Background:  We previously used nested gag PCR amplification strategies to report the prevalence of xenotropic murine leukemia virus-related virus (XMRV) among 293 participants with chronic fatigue syndrome (CFS), HIV, rheumatoid arthritis (RA), organ transplantation, or a general cohort of patients presenting for medical care. XMRV DNA was not detected in any participants’ peripheral blood mononuclear cell (PBMC) samples. Mouse endogenous retrovirus (MERV) sequence was detected in one RA subject but was not reproducibly amplified on subsequent attempts. We have since enrolled 2 CFS participants with outside laboratory evidence of XMRV or gammaretrovirus infection. We used a combined env and gag amplification strategy to identify XMRV or other gammaretroviral DNA in these 2 participants and performed a clonal analysis of the previously reported MERV⁺ sample.

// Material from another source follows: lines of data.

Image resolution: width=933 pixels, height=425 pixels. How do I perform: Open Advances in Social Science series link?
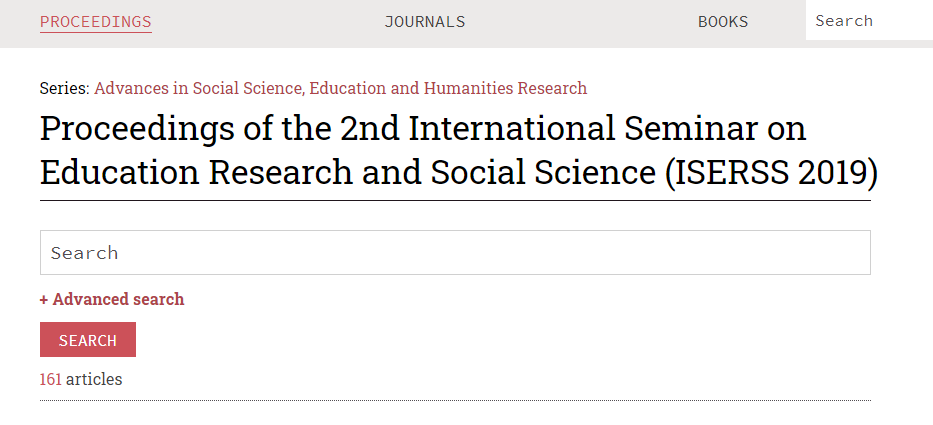[x=340, y=88]
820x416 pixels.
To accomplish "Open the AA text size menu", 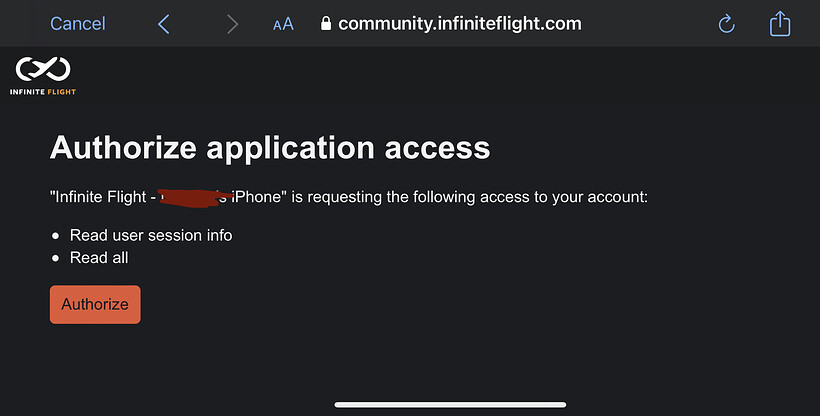I will (283, 24).
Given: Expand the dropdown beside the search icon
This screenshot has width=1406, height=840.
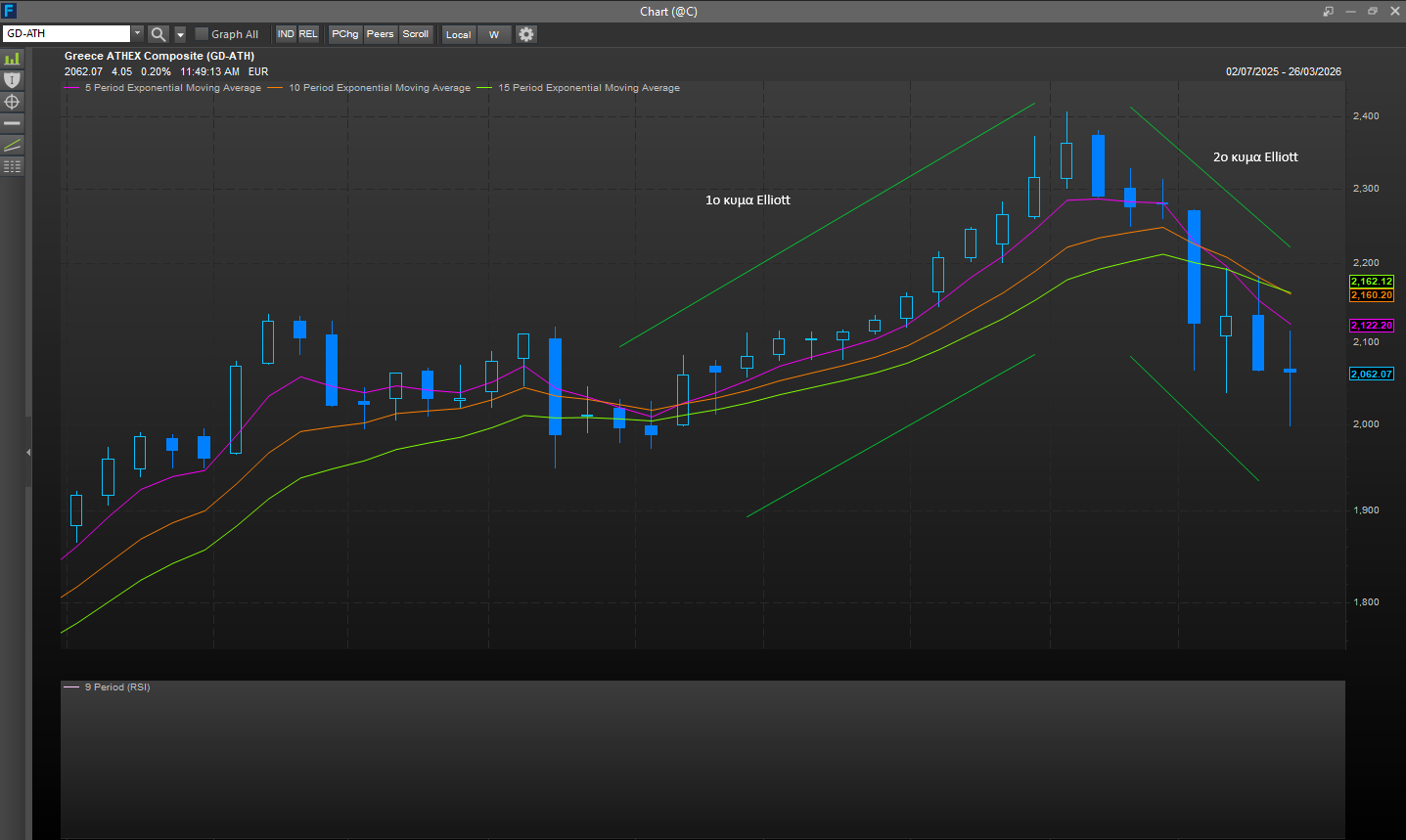Looking at the screenshot, I should [x=179, y=33].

Methods:  CFS subjects fulfilled the Centers for Disease Control and Prevention case definition criteria. One participant tested positive for XMRV and a second participant reported a positive blood test for a gammaretrovirus; both tests were performed at the same outside laboratory. In our laboratory, DNA was extracted from 5 million fresh PBMC; validated primer sets were used in 1 nested env and 2 separate nested gag amplification strategies. A range of input DNA quantities (200 to 600 ng) was used with positive and negative XMRV controls for each amplification. Human beta-globin was amplified to verify DNA integrity. A standard clonal analysis of the prior amplified MERV gag sequence was performed; 6 clones were bi-directionally sequenced.

Results:  We could reliably detect 1 env copy and 10 gag copies of XMRV control plasmid. We did not detect XMRV or other gammaretroviruses from 2 CFS participants at any input DNA concentration for both gag and env PCR amplifications. The 6 MERV clones isolated from 1 participant had 90 to 91% sequence identity to recently described CFS-associated murine leukemia virus (MLV)-like sequences. A Bayesian inference of phylogeny demonstrated clustering of MERV sequences separate from MLV-like sequences and the original CFS-associated XMRV sequences.

Conclusions:  XMRV was not detected in 2 patients with previous positive test results. Sequence analysis suggested significant differences between a non-reproducibly amplified MERV sequence and CFS-associated MLV-like and XMRV sequences. A standardized, cross-validated amplification strategy for gammaretroviral detection in clinical samples is urgently needed.